[llvm-commits] MemorySanitizer, first patch

Tue Jun 26 09:20:36 PDT 2012

John,

On Tue, Jun 26, 2012 at 7:45 PM, John Criswell <criswell at illinois.edu>wrote:

>  On 6/26/12 4:18 AM, Kostya Serebryany wrote:
>
> Updated the patch to use the new interface for TLS
> (GlobalVariable::GeneralDynamicTLSModel).
> Comments?
>
>
> First, there's the non-technical question of whether this belongs in LLVM
> mainline or not in its current state.  Do you have users of this tool in
> the same way that you had users of ASan?  What platforms have you tested
> this tool on?  Do you get false positives when you link with native code
> libraries, and if so, is this false positive rate low?  I get the
> impression that this tool isn't as mature as TSan or ASan,
>

Your impression is correct -- msan is not yet usable.

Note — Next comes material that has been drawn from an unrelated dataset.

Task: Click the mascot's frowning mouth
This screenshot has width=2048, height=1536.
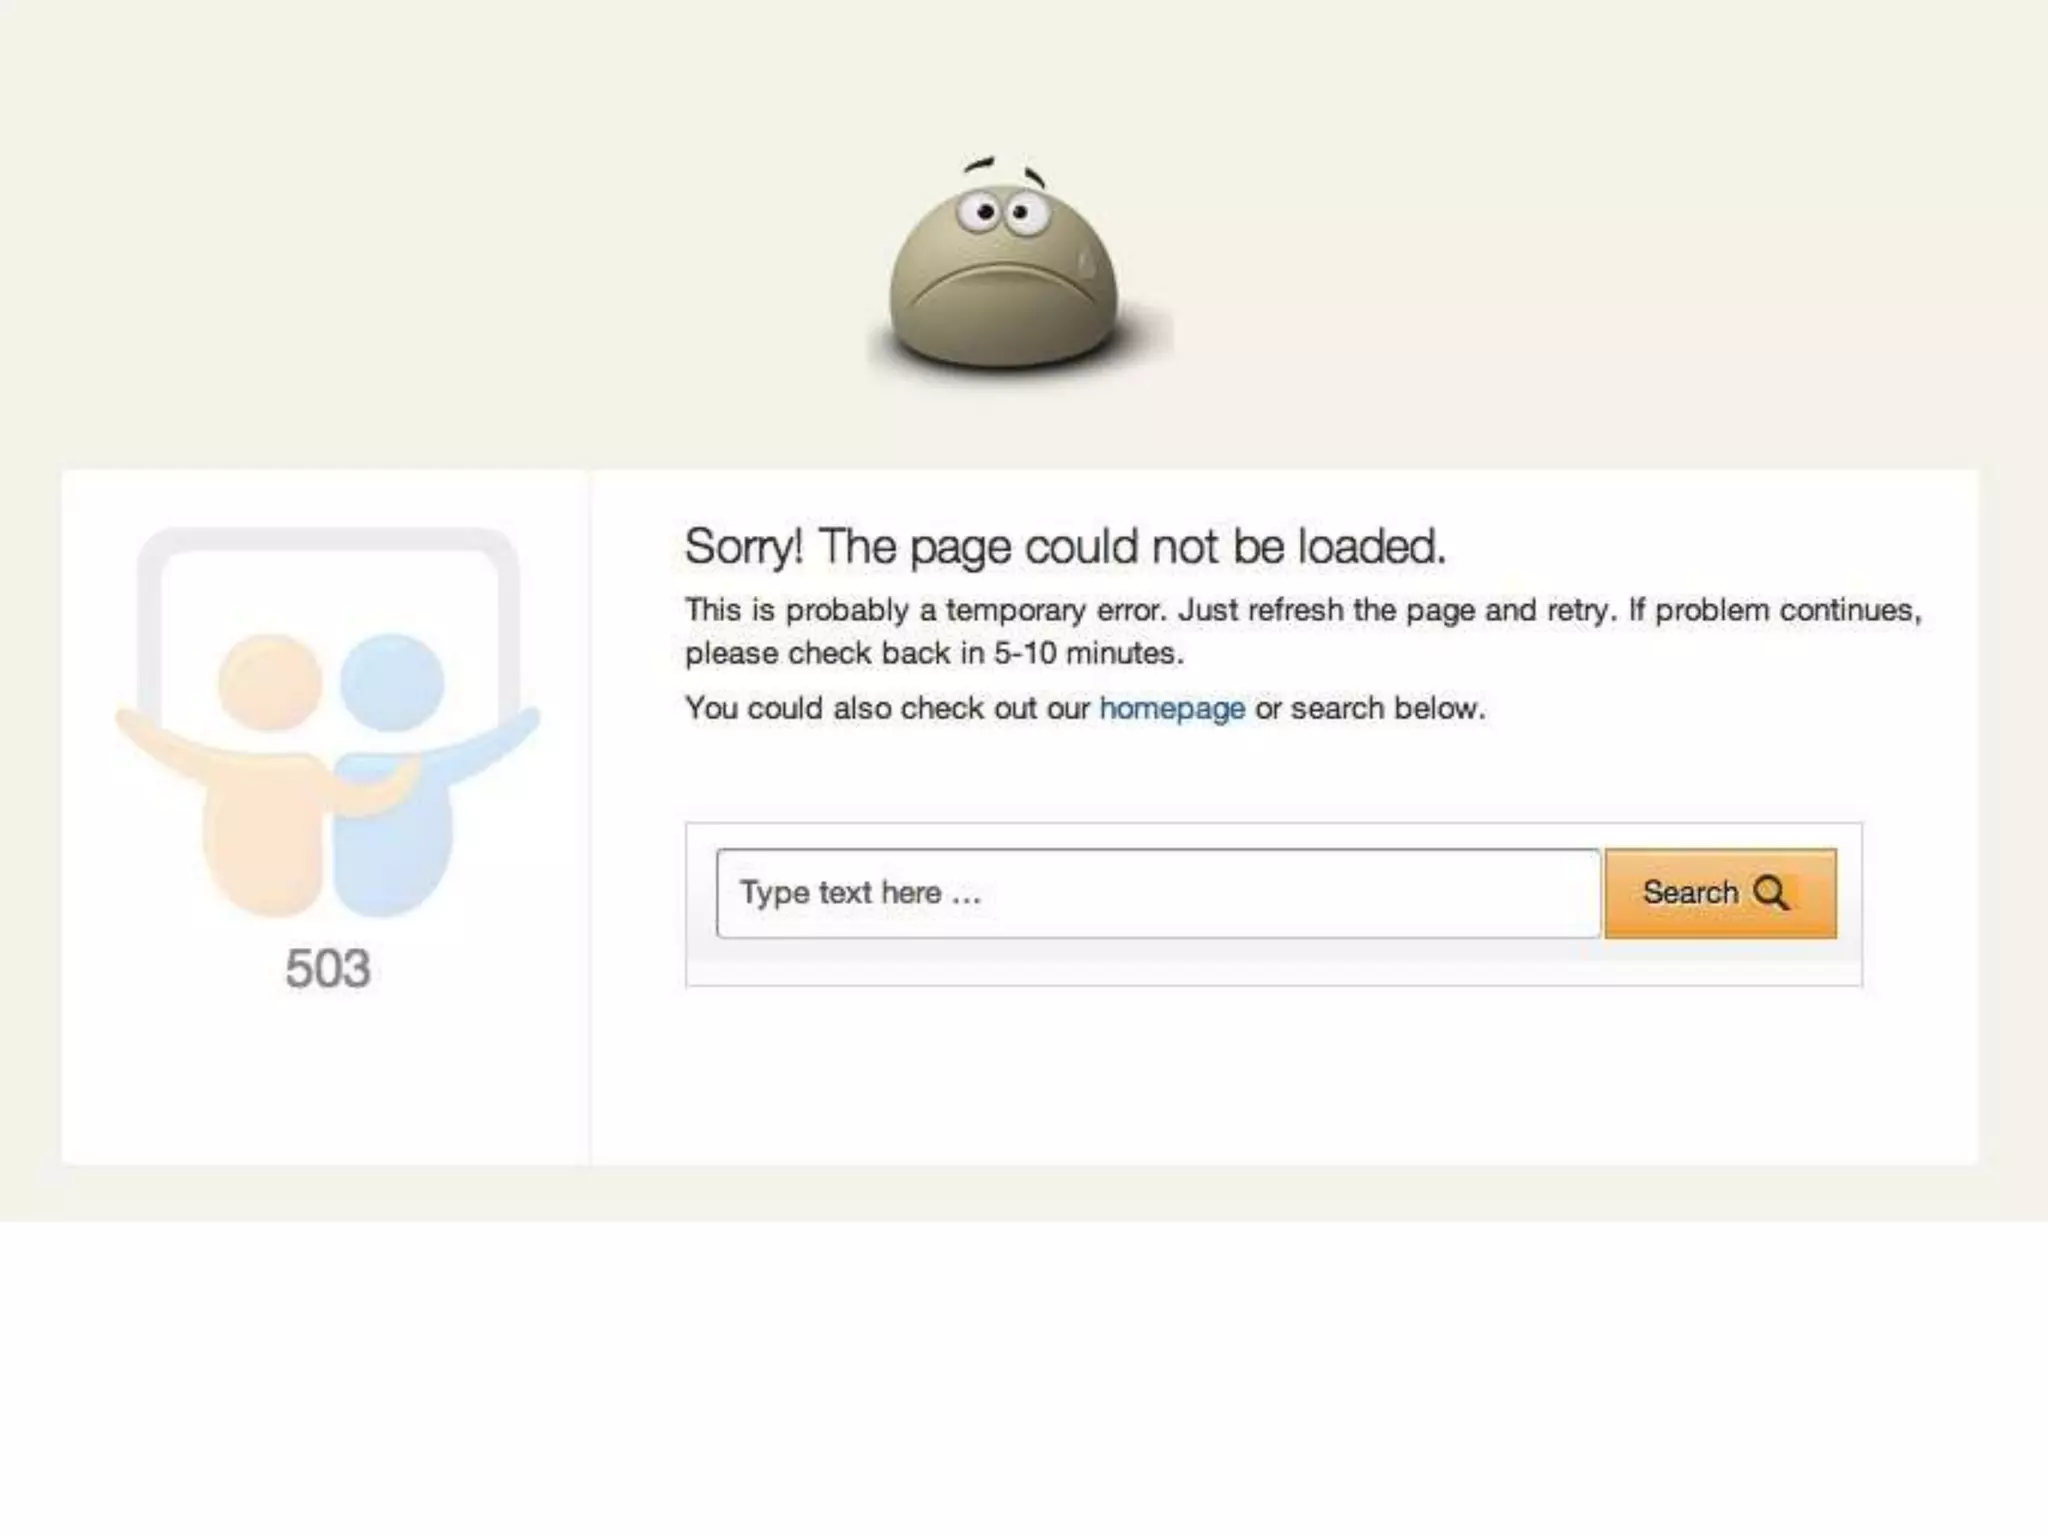Action: (1003, 288)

It works only on
linux-x86_64, only on small libc-free tests.
It has been heavily tested (on SPEC and other large programs), but w/o
actually poisoning the shadow.

> so I'm wondering whether it's really ready to go in yet.
>

Having these 500 LOC in trunk will simplify further development a lot.
(we will also need a few lines of driver changes).
I can't tell whether this justifies the commit to trunk now (it certainly
does for me).

>
> Second, on the technical side, I think dealing with the external code
> problem has to be addressed before the code can be committed; I suspect the
> tool will return too many false positives if you don't address it (if you
> have experiments indicating otherwise, please let us know).  I'm assuming
> from the comment at the beginning of the pass's implementation that it's
> still unaddressed.
>

We are working on this, in fact experimenting in a few different directions
(DynamoRIO, PIN, static instrumentation, even full recompile).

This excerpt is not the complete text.